Thai military in the dock after years of torture allegations
Reports of soldiers being brutally beaten inside military barracks emerge every year in Thailand.
An organization monitoring human rights in Thailand said in 2020 that violence is part of the “culture of torture” within the Thai Army – an accusation backed by an Amnesty International investigation.
Among the many victims was 26-year-old Private Wichian Puaksom, who died after being beaten at a military base in Narathiwat in June 2011.
Prosecutors are due to submit the case against 10 suspects at the 46th Military Circle Court on Thursday (September 30), according to Wichian’s niece Narissarawan Keawnopparat.
The trial comes after years of campaigning by Narissarawan.
Narissarawan has fought fearlessly for justice, taking on the powerful Army despite constant intimidation and death threats. She was even arrested on a defamation charge, but this failed to halt her quest for the truth about what happened to her uncle.
Who was Private Wichian?
Born and brought up in the southern province of Songkhla, Wichian was ordained after completing secondary school. He furthered his studies at Mahachulalongkornrajavidyala University – a higher education institute for monks – and graduated with first-class honors. He then completed his master’s in community development at Thammasat University.
After spending eight years in the monkhood, Wichian, then 26, decided to relinquish his saffron robes and serve his motherland by joining the Army. Had he stayed on as a monk, he could have avoided conscription. But believing that every Thai man should serve his country in the Army, he signed up voluntarily and chose to be stationed in the insurgency-racked southern province of Narathiwat.
What happened to him?
His stint as a soldier in the South started on May 1, 2011, but details about his life over the next month are sketchy. Records indicate that Wichian fled the Narathiwat-based training camp twice – once on May 9 and again on May 29. His military trainers were reportedly enraged by his escape and punished him brutally after hunting him down.
On June 5, Wichian’s mother received a call from a doctor at Naradhiwas Rajanagarindra Hospital to say her son was in critical condition. She rushed to the hospital to find her son covered in bruises and burn marks. He died from his injuries later that night.
Autopsy showed he had suffered broken ribs after being hit with blunt objects. It registered the cause of death as kidney failure caused by serious wounds.
Narissarawan, a child social welfare worker, has waged a long fight for justice in the case. She was arrested in 2016 after a military officer filed a complaint about a Facebook post in which she accused the Army of protecting “certain people”. The arrest failed to dent her determination.

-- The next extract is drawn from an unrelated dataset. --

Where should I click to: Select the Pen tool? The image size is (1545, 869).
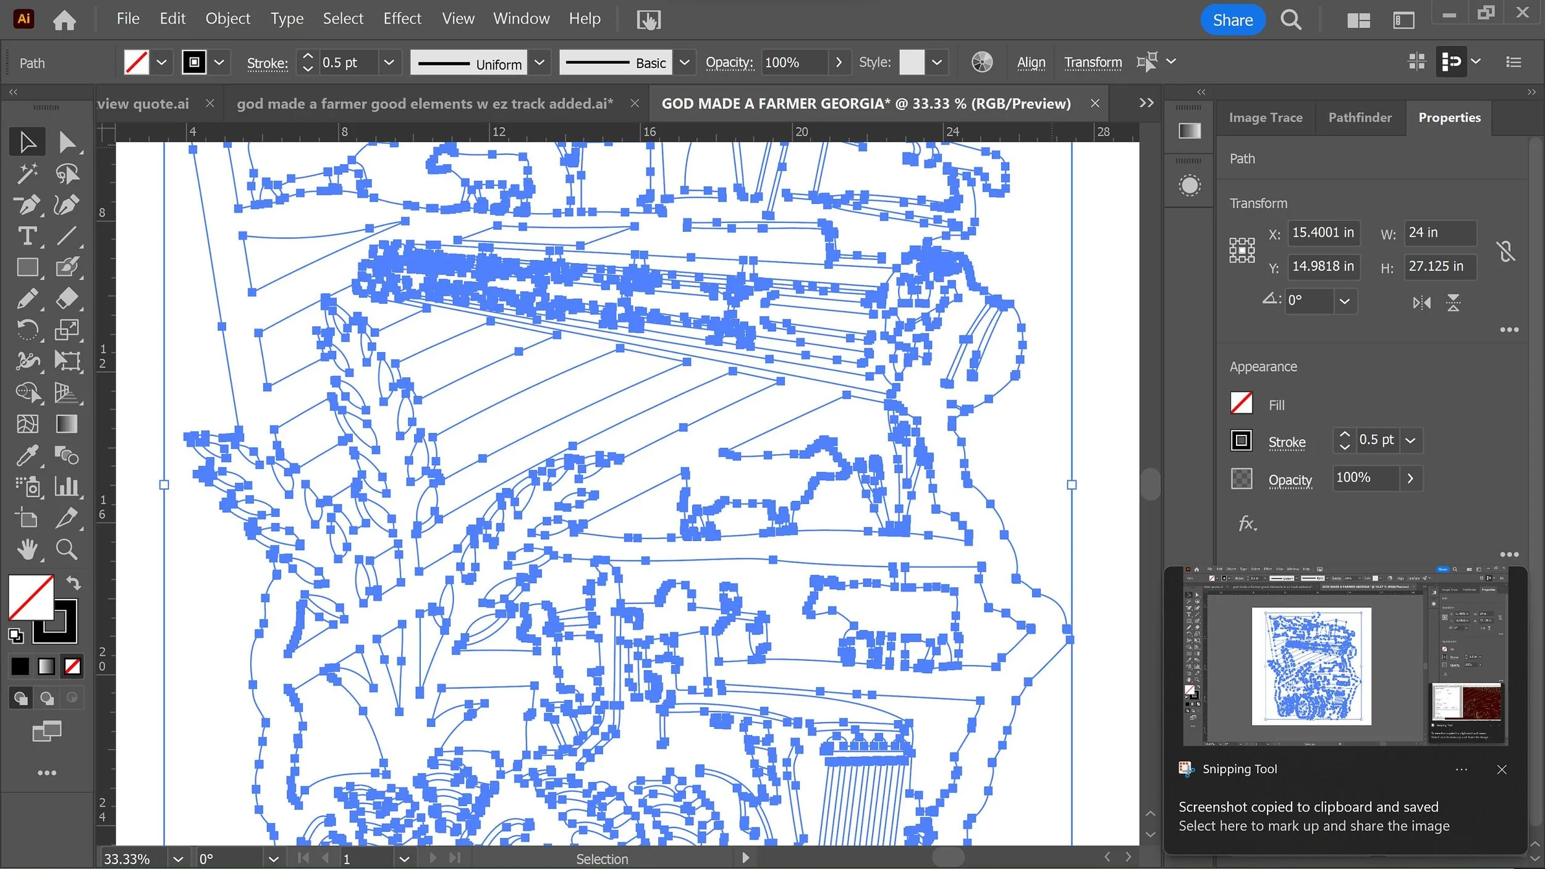pos(27,204)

With support from organizations like the Cross Cultural Foundation, Narissarawan has made slow but solid progress in the quest for justice. After probes by the police, fact-finding committees of the 15th Infantry Division and the Fourth Army Area, the National Anti-Corruption Commission, the Office of Public Sector Anti-Corruption Commission and the Judge Advocate General’s Department, the case is finally heading to a military court.
The defendants face charges of abusing their authority, disobeying military supervisors, and manslaughter. All the suspects are out on bail. The most high-ranking defendant is a lieutenant.
Civil proceedings & compensation
Though Wichian’s relatives have waited more than a decade to see his alleged killers go on trial, they have already scored a victory of sorts. On February 21, 2014, a civil court ordered the Army to pay Bt7 million in compensation to the family – a payment that has been made.
However, the money can never compensate for the priceless life of their family member.
“Nobody should ever face such brutality [during Army training],” they say.
Not the last death in barracks
Wichian’s death-by-beating sparked a public outcry, but since then several more privates have sustained fatal wounds at military camps in Thailand.
In February 2016, 25-year-old Corporal Krittikon Suthiraphan died from a brutal beating in a military prison in Surin. Three privates and a member of the Royal Thai Volunteer Force were charged in the case.
On April 1, 2017, Private Yutthakinun Boonniam, 22, succumbed to injuries, including kidney damage, sustained during severe beatings at the 45th Military Circle Camp in Surat Thani.
In June 2019, 15-year-old cadet Thapakorn “Nong Chaidaen” Sapsin died after being beaten with a baseball bat at least 20 times at his cadet school.
On September 16 this year, Thailand took a step towards criminalizing torture, when Parliament approved the first reading of the Prevention and Suppression of Torture and Enforced Disappearance Bill.